--- Extract to read ---
***

In this small DTD fragment you have align with different namelists in
table align (bleedleft|left|center|right|bleedright|justify|bleedboth)
center to align the whole table
CAPTION align (top|bottom|left|right) #IMPLIED
to position on some side of table
[that list is not a subset of the
align for table.]
(tspec|th|td) align (left|center|right|justify) #IMPLIED
to position cell th or td #PCDATA content
[that is a subset of table align values]
[presumably if not otherwise positioned
by a richer element content]
Note that you have suggested an ordered resolution of #IMPLIED values
That is unnecessarily complex if only some of the potential values are
appropriate for inheritance.

Inheritance in the CALS model come from nearest ancestor (or
corresponding sibling in the case of COLSPECS) with an
explicit value for an attribute of that name.

***

--- Records ---
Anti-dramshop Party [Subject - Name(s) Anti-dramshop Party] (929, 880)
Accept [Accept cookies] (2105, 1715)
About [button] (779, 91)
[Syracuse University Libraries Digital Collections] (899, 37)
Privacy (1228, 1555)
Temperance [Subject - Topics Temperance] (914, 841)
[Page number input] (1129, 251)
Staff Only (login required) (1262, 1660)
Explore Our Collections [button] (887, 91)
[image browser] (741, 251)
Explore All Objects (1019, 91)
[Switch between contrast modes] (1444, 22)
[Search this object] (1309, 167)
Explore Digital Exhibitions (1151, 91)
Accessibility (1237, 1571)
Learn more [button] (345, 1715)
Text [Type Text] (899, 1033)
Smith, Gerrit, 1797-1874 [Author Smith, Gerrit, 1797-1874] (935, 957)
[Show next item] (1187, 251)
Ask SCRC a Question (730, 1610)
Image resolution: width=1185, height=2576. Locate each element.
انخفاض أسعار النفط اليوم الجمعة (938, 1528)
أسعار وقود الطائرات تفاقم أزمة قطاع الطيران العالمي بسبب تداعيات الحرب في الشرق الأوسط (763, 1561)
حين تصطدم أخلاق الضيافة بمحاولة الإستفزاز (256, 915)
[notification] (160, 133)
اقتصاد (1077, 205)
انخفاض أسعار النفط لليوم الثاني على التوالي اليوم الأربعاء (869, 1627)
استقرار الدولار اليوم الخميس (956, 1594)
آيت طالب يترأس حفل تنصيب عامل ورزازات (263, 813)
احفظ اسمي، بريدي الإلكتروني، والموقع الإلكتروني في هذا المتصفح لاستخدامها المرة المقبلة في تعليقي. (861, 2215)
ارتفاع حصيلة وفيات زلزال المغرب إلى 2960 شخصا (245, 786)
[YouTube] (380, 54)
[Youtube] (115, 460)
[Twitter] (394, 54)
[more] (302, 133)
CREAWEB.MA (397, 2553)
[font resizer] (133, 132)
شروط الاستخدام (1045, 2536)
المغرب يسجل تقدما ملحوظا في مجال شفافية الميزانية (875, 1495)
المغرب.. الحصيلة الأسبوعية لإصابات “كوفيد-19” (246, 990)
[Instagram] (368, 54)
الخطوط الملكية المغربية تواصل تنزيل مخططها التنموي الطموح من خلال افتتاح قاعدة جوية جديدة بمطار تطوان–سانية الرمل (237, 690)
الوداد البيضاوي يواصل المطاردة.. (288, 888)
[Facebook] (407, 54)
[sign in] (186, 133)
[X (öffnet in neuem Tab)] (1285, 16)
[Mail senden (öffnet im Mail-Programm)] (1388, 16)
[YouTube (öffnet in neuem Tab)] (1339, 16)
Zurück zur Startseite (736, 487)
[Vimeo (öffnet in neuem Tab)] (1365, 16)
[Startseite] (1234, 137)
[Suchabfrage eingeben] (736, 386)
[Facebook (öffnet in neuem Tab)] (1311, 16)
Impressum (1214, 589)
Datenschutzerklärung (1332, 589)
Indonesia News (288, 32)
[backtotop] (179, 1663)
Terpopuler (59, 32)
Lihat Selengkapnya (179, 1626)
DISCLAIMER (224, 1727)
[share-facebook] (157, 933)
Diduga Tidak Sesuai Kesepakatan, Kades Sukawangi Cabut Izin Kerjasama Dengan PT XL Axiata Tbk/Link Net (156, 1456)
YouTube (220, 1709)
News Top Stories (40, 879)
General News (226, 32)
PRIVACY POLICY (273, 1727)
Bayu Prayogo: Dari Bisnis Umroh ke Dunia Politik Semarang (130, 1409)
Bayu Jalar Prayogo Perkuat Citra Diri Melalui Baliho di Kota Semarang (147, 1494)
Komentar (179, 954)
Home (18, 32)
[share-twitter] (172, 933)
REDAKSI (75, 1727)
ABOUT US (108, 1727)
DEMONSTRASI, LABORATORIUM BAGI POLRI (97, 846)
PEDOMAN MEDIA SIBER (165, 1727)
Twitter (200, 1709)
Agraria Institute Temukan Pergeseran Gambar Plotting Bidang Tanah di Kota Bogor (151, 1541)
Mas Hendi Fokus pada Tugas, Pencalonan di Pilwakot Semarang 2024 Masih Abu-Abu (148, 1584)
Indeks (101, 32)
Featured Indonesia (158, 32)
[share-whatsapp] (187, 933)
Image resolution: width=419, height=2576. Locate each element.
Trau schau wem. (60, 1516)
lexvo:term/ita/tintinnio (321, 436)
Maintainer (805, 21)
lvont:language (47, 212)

***

--- Task details ---
Return the stretch of the table-alignment passage above between "Inheritance in the" and "of that name.", inclusive, copied word for word.

--- Final answer ---
Inheritance in the CALS model come from nearest ancestor (or
corresponding sibling in the case of COLSPECS) with an
explicit value for an attribute of that name.